**Task brief**
Using only the entries below, copy exactly the lines that begin at the one with "1024x482 pixels. Task: Focus" and end at the one with "505x460 pixels.", both included. Drop the pictures.

**Extracted data**
☆ ☆ ☆

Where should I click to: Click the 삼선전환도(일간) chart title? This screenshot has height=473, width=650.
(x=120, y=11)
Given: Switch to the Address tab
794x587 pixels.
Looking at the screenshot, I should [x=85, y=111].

☆ ☆ ☆

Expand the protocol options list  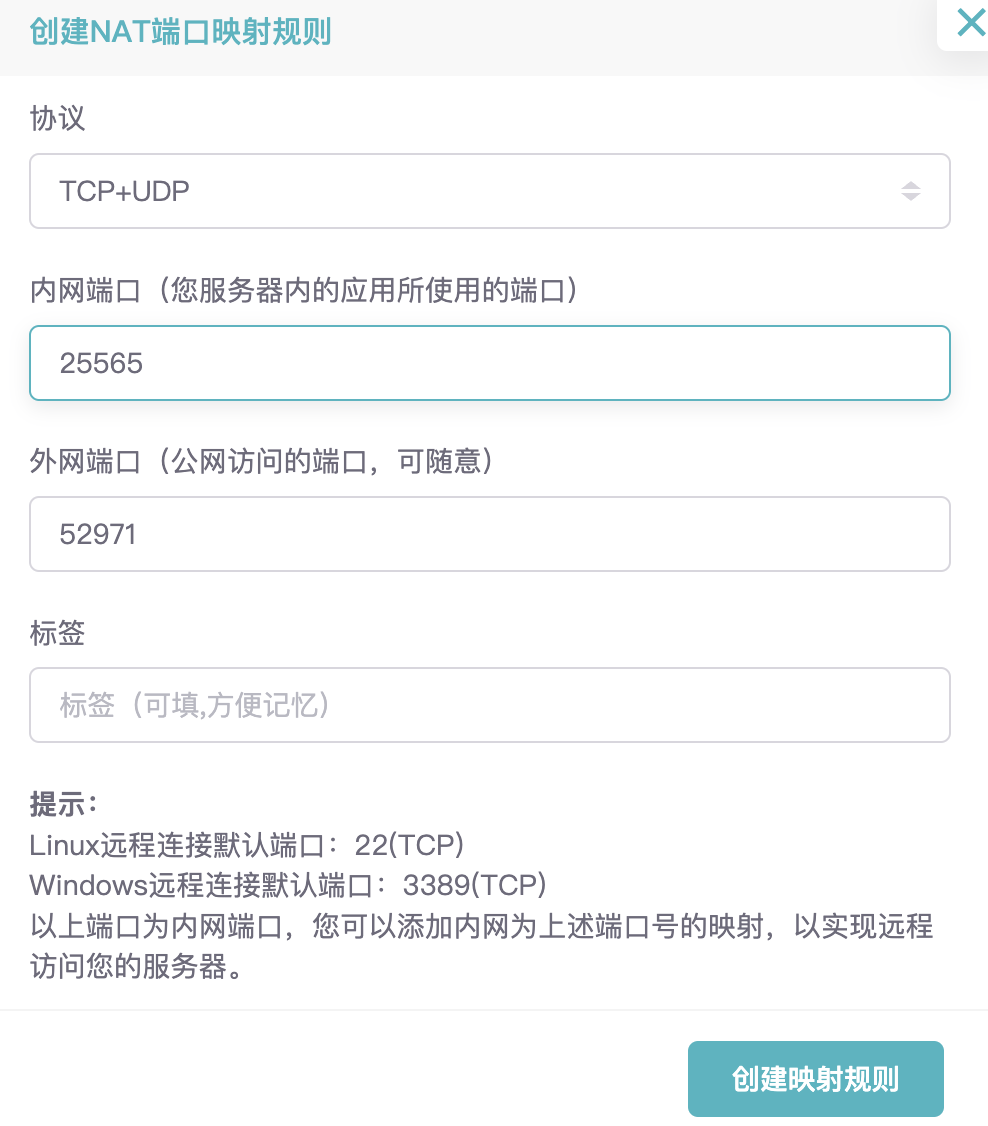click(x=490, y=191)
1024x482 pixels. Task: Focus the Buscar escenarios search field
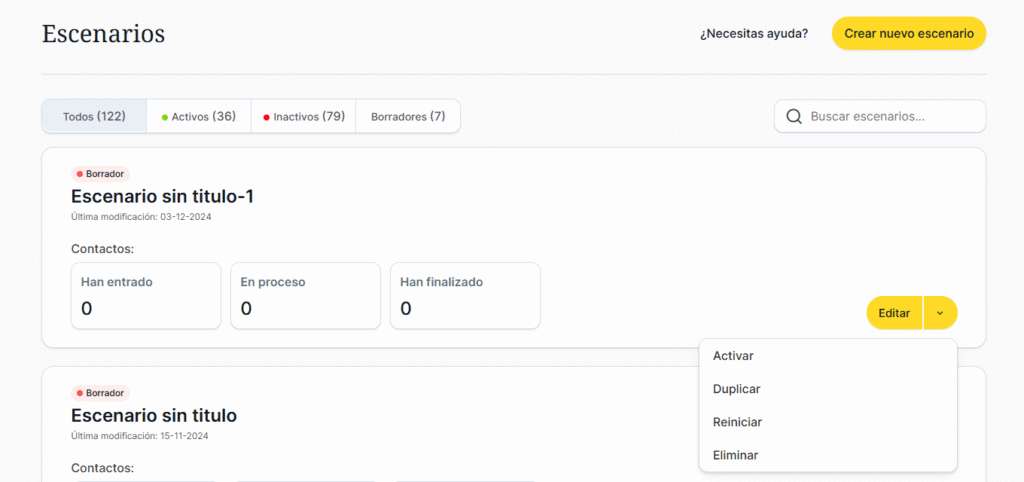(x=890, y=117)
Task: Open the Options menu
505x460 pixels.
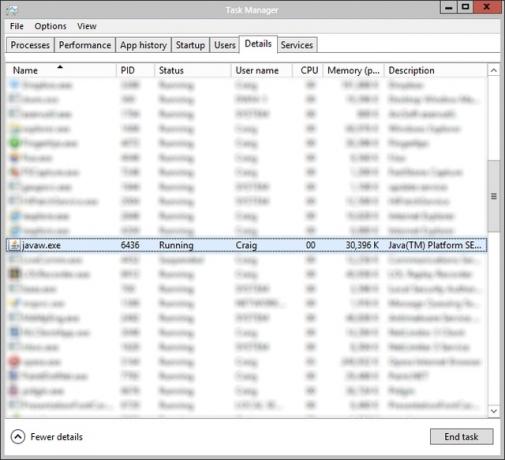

☆ ☆ ☆

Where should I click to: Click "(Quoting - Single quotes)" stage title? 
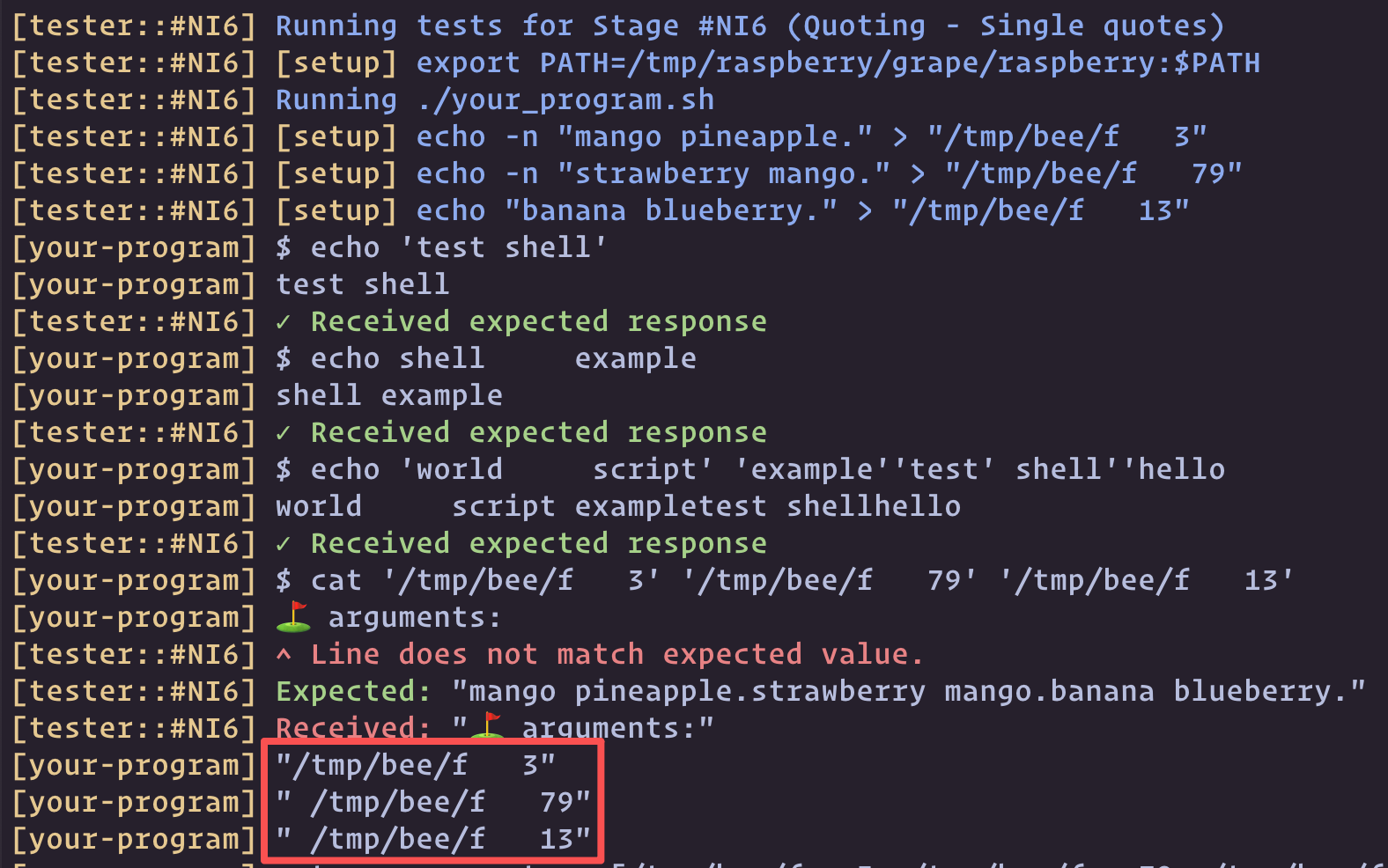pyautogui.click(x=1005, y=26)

☆ ☆ ☆

**Result of this task**
1024x482 pixels. Task: Focus the Buscar escenarios search field
(x=890, y=117)
Task: Open the Options menu
505x460 pixels.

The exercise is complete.